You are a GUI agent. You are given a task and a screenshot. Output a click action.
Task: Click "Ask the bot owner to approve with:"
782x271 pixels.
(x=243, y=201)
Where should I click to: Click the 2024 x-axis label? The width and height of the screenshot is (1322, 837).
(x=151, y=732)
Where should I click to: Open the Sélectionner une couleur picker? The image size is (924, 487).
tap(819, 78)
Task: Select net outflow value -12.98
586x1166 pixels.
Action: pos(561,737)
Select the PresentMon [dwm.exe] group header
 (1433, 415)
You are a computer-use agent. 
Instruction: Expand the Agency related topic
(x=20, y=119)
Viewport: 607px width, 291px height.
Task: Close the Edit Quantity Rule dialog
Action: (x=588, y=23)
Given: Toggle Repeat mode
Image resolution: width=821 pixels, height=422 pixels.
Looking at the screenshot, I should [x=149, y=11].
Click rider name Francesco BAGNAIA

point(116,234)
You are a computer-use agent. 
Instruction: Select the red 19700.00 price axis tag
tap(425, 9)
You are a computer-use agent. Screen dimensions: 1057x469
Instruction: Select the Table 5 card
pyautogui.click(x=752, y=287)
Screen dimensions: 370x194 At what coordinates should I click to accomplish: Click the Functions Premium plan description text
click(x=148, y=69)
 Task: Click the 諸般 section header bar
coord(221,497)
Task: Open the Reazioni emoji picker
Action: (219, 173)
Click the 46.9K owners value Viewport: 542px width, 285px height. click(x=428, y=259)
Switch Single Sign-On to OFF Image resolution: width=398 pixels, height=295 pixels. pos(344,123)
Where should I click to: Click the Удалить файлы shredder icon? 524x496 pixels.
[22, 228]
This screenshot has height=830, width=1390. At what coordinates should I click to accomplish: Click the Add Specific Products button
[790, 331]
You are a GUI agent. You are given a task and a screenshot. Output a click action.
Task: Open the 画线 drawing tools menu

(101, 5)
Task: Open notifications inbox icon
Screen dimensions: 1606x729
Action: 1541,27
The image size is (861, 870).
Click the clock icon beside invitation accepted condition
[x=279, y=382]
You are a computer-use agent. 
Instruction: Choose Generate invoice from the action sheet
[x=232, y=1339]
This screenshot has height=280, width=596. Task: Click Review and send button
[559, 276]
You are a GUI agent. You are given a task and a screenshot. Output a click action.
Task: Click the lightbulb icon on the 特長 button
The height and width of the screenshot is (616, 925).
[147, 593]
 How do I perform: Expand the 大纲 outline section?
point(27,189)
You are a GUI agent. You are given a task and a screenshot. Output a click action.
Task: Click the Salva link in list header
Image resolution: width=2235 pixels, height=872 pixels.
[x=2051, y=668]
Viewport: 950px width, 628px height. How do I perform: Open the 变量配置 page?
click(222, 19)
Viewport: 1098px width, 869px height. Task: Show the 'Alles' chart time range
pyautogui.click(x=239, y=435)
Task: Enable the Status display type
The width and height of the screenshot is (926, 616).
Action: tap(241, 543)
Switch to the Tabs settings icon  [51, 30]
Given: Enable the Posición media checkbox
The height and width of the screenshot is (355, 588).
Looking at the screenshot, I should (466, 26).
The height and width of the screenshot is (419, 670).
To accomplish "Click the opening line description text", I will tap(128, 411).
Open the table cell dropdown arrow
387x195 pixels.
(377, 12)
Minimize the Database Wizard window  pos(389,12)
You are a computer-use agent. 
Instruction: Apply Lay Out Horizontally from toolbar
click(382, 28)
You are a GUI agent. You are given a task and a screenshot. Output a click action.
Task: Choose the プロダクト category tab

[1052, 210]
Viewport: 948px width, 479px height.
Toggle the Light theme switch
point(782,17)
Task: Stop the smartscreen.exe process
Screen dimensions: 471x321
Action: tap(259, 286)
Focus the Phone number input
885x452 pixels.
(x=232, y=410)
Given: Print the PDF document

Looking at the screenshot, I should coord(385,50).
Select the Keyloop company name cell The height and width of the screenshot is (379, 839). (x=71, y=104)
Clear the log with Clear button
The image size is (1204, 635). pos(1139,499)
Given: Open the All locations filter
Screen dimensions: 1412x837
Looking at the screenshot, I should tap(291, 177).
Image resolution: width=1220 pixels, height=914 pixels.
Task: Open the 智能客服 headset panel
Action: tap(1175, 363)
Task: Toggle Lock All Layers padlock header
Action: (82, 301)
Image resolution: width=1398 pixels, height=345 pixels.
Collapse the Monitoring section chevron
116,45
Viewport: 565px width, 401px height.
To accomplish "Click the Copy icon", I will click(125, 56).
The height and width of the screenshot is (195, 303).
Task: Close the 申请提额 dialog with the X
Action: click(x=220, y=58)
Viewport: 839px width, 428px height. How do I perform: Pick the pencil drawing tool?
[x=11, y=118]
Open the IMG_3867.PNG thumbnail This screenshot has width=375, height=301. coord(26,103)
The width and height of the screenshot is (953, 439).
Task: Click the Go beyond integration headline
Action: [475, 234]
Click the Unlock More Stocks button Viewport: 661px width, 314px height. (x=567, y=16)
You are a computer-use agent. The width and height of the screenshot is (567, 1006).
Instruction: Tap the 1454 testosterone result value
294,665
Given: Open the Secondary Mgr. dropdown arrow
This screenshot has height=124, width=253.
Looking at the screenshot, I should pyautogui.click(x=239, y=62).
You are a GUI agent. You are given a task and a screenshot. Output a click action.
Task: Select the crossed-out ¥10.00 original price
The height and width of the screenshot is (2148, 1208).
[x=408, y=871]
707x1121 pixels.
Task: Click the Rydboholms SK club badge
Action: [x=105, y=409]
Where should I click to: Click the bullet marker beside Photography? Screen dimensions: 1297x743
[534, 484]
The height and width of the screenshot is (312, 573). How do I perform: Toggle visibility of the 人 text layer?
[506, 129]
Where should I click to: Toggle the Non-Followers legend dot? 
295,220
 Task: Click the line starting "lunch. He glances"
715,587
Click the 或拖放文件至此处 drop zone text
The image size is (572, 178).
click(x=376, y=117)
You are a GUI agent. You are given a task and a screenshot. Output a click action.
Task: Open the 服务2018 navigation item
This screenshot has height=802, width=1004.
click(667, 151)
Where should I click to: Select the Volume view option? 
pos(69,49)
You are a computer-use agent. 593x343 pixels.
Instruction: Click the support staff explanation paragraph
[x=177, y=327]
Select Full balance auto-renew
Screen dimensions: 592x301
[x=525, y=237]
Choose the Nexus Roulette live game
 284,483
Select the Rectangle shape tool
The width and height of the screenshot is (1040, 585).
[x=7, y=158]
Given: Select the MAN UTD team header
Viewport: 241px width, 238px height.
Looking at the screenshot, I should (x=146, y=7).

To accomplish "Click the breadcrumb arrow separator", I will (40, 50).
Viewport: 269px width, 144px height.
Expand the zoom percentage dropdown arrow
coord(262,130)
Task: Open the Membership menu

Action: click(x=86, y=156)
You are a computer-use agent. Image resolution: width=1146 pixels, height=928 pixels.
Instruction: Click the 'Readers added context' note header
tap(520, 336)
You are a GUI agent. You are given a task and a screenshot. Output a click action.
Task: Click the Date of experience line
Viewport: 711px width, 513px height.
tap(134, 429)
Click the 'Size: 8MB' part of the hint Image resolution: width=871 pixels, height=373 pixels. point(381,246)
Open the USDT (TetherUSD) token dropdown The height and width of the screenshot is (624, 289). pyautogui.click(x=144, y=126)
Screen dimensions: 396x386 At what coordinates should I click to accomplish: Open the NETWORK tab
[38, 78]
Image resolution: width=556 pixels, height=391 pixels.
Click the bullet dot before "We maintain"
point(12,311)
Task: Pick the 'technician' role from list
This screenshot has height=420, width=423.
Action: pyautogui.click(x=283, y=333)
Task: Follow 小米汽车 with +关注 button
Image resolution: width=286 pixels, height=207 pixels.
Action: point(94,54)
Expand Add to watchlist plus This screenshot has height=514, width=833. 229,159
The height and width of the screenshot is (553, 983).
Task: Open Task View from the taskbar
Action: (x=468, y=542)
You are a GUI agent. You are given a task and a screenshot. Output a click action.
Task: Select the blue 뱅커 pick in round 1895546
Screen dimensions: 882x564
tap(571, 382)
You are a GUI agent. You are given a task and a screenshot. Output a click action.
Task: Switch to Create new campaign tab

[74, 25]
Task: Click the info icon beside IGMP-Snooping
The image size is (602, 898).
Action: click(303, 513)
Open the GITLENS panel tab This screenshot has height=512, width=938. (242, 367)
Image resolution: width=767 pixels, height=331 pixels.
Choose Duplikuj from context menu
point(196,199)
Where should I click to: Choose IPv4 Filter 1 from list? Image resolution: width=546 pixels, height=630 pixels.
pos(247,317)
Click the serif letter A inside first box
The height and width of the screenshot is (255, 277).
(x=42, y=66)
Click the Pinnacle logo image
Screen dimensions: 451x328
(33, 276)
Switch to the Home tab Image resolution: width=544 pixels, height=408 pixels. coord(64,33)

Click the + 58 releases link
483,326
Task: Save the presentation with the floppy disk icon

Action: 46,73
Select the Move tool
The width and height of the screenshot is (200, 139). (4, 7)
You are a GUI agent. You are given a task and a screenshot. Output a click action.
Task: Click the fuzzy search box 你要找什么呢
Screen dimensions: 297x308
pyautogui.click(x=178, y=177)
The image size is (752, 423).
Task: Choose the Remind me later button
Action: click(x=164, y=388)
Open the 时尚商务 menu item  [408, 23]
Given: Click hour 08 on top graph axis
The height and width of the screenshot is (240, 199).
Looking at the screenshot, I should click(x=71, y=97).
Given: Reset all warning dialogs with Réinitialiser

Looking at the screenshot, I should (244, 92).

▶ [EXERCISE PROMPT]:
Every line from the line containing "Task: Click the 諸般 section header bar" through the line containing "Click the 46.9K" in the records above must be retyped exactly. Leave out the rest.

▶ [TASK ANSWER]:
 Task: Click the 諸般 section header bar
coord(221,497)
Task: Open the Reazioni emoji picker
Action: (219, 173)
Click the 46.9K owners value Viewport: 542px width, 285px height. click(x=428, y=259)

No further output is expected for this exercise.